The cabin brought along with it the legacy of a Bethesda scientist whose work once changed the world.
The cabin was built by hand more than 70 years ago by Charles Armstrong, a noted virologist who helped create a vaccine for polio that, in the 1950s, helped eliminate the disease as a health issue in the U.S. The cabin was set to be demolished this year until Armstrong’s daughter, Mary Armstrong of Chevy Chase, offered to save it. She plans to help create a lasting memorial to her father out of the rural retreat where he spent his weekends.
“He loved it,” said Mary Armstrong, 87. “He always said some of his best ideas came when he was gardening or busy pulling weeds there.”
Armstrong, who died in 1967 at 81, is well-known in academic circles. The National Institutes of Health in Bethesda, where he once served as chief of the Laboratory of Infectious Diseases, keeps his biography, and a bust of him can be found near Franklin Delano Roosevelt’s at the Polio Hall of Fame in Warm Springs, Ga. His work in adapting a strain of the polio virus that could be given to laboratory mice helped lead other researchers to develop the polio vaccine still used today, according to his biography, written in 2007 by fellow virologist Edward Beeman.

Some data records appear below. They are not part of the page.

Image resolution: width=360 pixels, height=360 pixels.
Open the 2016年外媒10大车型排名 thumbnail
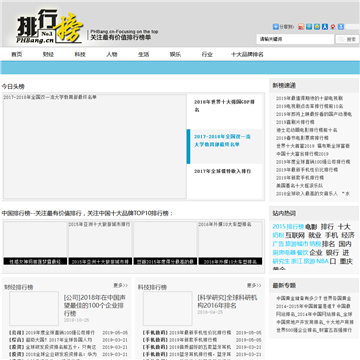230,243
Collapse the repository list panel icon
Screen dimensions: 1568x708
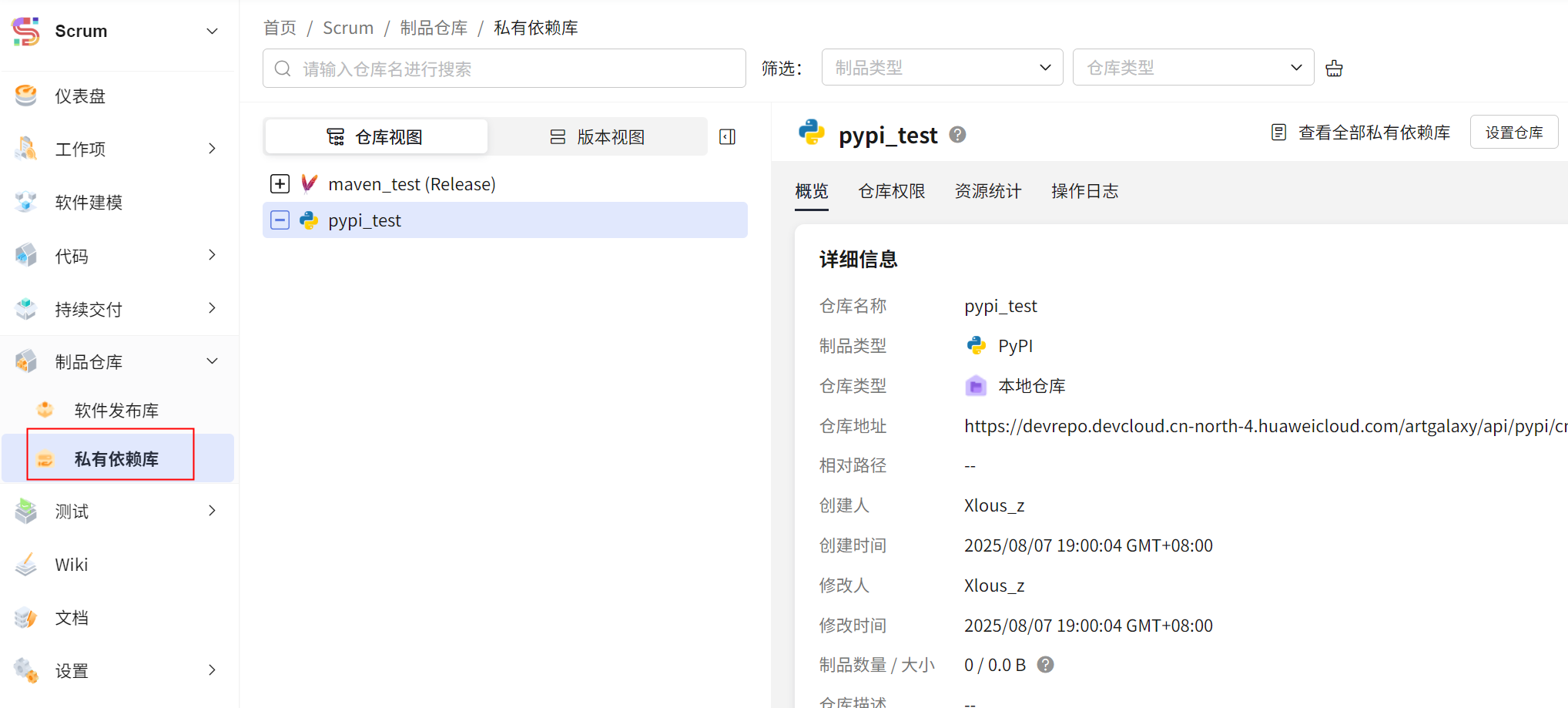727,137
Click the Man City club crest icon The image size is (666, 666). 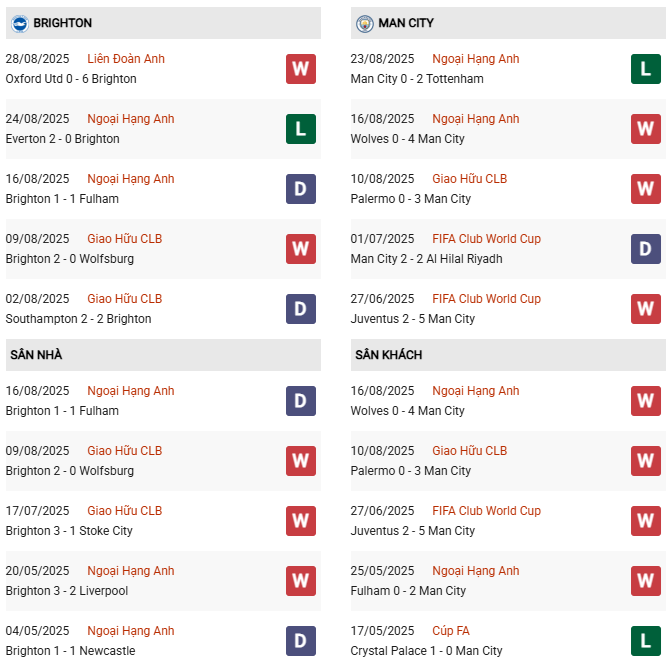[x=365, y=23]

Mary Armstrong, a retired public school teacher, said she and her family used the cabin as a retreat until the Montgomery County and county’s Department of Parks bought it in two parts two years ago, along with the 16 acres of land that surrounded it.
William Gries, a land acquisition specialist for the Maryland-National Capital Park and Planning Commission, said the county bought 11 acres from Armstrong for $10.1 million to build Montrose Parkway West, the largest road project ever undertaken by the county. The Department of Parks then bought the remaining 5.6 acres — where the cabin once sat — for $2.48 million to provide a buffer from the new road for nearby Tilden Woods Stream Valley Park.

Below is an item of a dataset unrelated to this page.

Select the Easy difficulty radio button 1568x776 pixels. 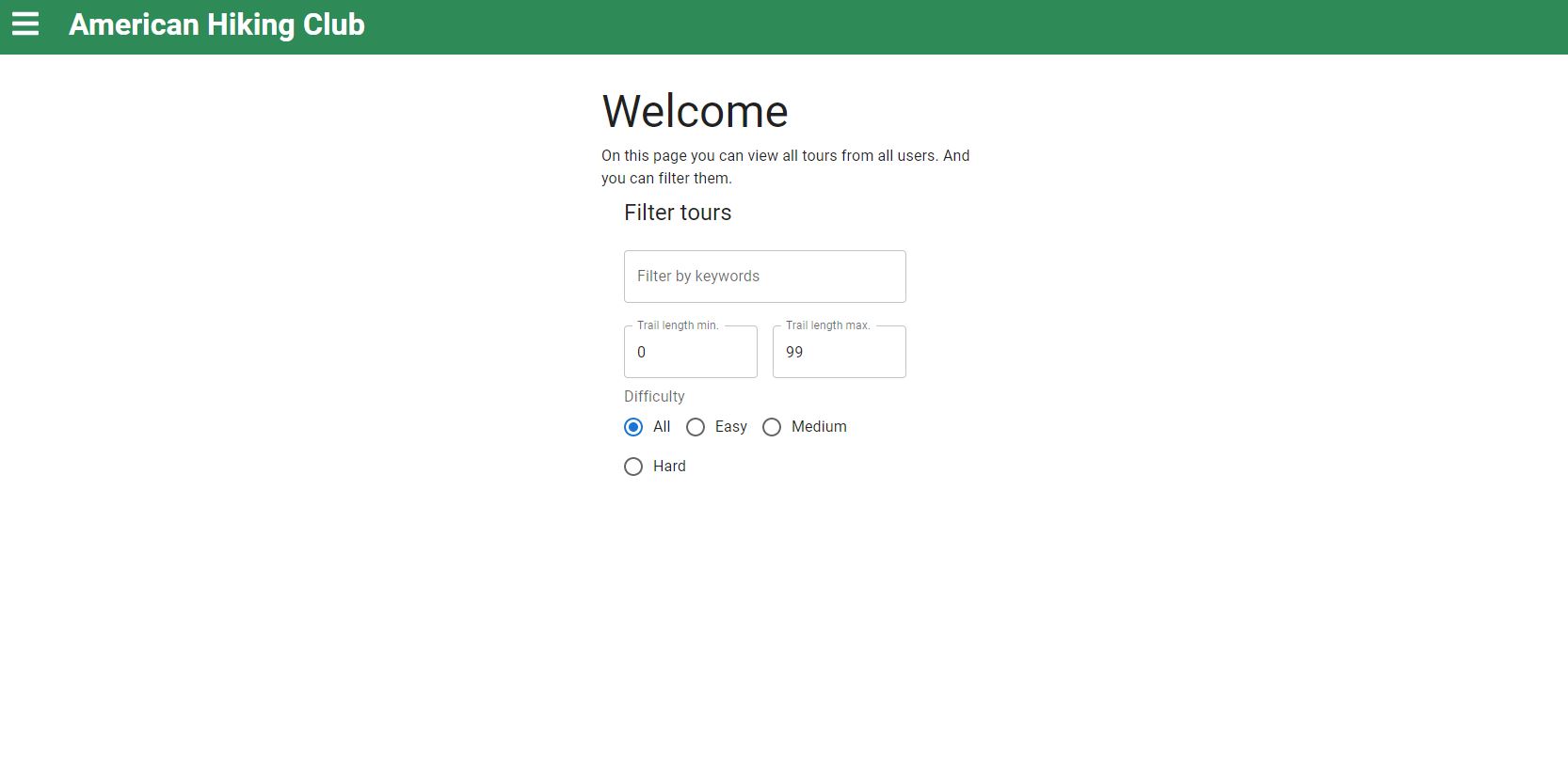pyautogui.click(x=696, y=427)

Because no roads lead to the cabin and there are no lights in the woods there, the Department of Parks has struggled to keep an eye on the one-room building, Gries said. Last year the county decided to tear it down.
“We had no intention of doing anything with the cabin when we bought the land,” Gries said.

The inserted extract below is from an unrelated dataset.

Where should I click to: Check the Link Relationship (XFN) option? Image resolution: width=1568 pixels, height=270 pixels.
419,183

When told of the demolition plans, Mary Armstrong offered to pay for it to be moved. Armstrong spent $25,500 to bring the cabin to its new location.
Now parks staff are gearing up to show off the cabin, located near the Locust Grove Nature Center at Cabin John Regional Park.
Jamie Kuhn, a member of the Park, Planning and Stewardship Division of the Department of Parks, said the cabin will host some information on Charles Armstrong’s life, his work and the historical relevance of the log cabin itself, which was built in a popular construction style in Depression-era America.
In the meantime, Mary Armstrong said she’s just pleased to know the cabin will survive.
“I just hope some people can appreciate it,” she said. “The way it’s held up.”